READING TEXT Start Marker

The Aging Act – the last Act in the Play of Life. Aging is an enigma to life, a baffling experience that the elderly people didn’t talk about in my day. There are changes the human body goes through when one enters elder life, but they didn’t tell us about the enormous pain, the aching joints, forgetfulness, and other changes in mental functions, such as the libido.
If you lived a quiet sedate life as a youngster, maybe your “Aging Act” might not be full of pains and illness, but those of us, who have lived through hard work and adversities as I did, aging is not so easy.
I was an athlete; I played softball, basketball, ran track, boxed, and wrestled. I played hardball catch with the guys to see who would “chicken out” first. I was a tomboy in earnest. The elderly women of the day would caution, “Get out of that street girl and quit playing with those boys, you gonna’ have female troubles.” I didn’t know what female trouble was at that time, but I found out in my thirties and forties. When I approached forty, the aches became more pronounced as I was diagnosed to have arthritis. The fifties were not bad, but I was thirsty all the time, and I wanted to eat sweets, anything else would make me nauseated. The older people didn’t tell me how it felt to have diabetes. They did mention, “Girl you gonna’ get sugar eating all that candy!”
When I reached my sixties, other aches and pains came along for the ride. By the time I hit seventy, I began to limp, from all the hits I had taken during my tomboy days, (my chiropractor told me so.)
Nothing about sex from those elderly folks; I always thought those feelings would fade away like my looks! How wrong I was. I’m eighty-one now, and I’m starring in “The Act of Aging.” All I can say about sexual feelings at this point is, “Send in the Clowns.”

READING TEXT End Marker
AVAILABLE DATA Start Marker

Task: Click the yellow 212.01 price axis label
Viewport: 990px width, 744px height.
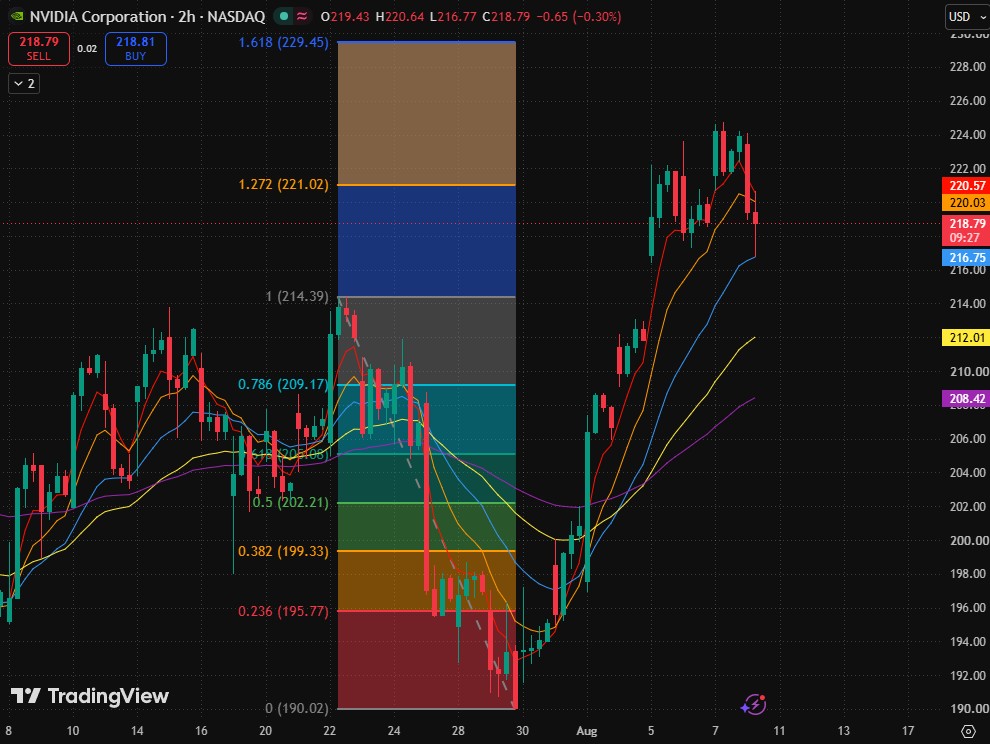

AVAILABLE DATA End Marker

→ CHECK YOUR UNDERSTANDING:
A. In the essay on aging, what was the writer diagnosed with when approaching forty?
B. Explain why, according to the essay on aging, the writer began to limp by age seventy.

→ RESPONSES TO THE EXERCISE:
A. Arthritis.

B. The limp came from all the hits the writer took during the tomboy days of playing sports like softball, basketball, boxing, and wrestling. The writer's chiropractor said so.